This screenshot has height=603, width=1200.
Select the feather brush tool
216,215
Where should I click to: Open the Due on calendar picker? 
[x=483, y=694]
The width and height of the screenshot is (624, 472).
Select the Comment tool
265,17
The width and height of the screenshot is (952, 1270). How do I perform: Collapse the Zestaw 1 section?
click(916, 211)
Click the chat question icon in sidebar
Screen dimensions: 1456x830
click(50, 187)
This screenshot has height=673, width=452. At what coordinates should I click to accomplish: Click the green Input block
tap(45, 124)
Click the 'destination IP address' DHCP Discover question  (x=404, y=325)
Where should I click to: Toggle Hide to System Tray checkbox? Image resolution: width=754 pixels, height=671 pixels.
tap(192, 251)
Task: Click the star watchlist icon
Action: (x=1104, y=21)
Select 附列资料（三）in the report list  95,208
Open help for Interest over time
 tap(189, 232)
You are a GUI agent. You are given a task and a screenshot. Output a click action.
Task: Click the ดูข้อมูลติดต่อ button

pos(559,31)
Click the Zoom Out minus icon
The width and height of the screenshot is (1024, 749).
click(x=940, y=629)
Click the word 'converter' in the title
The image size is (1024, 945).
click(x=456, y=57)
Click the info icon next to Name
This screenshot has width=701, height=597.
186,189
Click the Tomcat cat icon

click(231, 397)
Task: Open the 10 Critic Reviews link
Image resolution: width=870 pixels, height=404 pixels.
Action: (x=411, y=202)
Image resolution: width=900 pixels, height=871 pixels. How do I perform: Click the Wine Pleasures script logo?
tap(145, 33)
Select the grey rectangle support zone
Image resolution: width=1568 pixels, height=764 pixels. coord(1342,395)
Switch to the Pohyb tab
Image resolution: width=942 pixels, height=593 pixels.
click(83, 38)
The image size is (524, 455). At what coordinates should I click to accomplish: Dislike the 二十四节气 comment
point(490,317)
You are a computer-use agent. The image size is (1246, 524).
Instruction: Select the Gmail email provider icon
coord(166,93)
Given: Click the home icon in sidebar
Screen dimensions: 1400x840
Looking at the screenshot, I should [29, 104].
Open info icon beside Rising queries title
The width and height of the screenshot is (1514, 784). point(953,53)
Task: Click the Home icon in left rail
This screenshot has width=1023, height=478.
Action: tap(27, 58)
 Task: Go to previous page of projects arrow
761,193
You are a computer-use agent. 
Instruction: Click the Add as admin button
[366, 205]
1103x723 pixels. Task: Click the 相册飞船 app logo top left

◆ ◆ ◆ ◆ ◆ ◆ ◆

§ Your goal
Pull out every line of the records above that contains the string "logo", treating uppercase and lowercase as different.

§ Reply
Image resolution: width=900 pixels, height=871 pixels. How do I perform: Click the Wine Pleasures script logo?
1103x723 pixels. Task: Click the 相册飞船 app logo top left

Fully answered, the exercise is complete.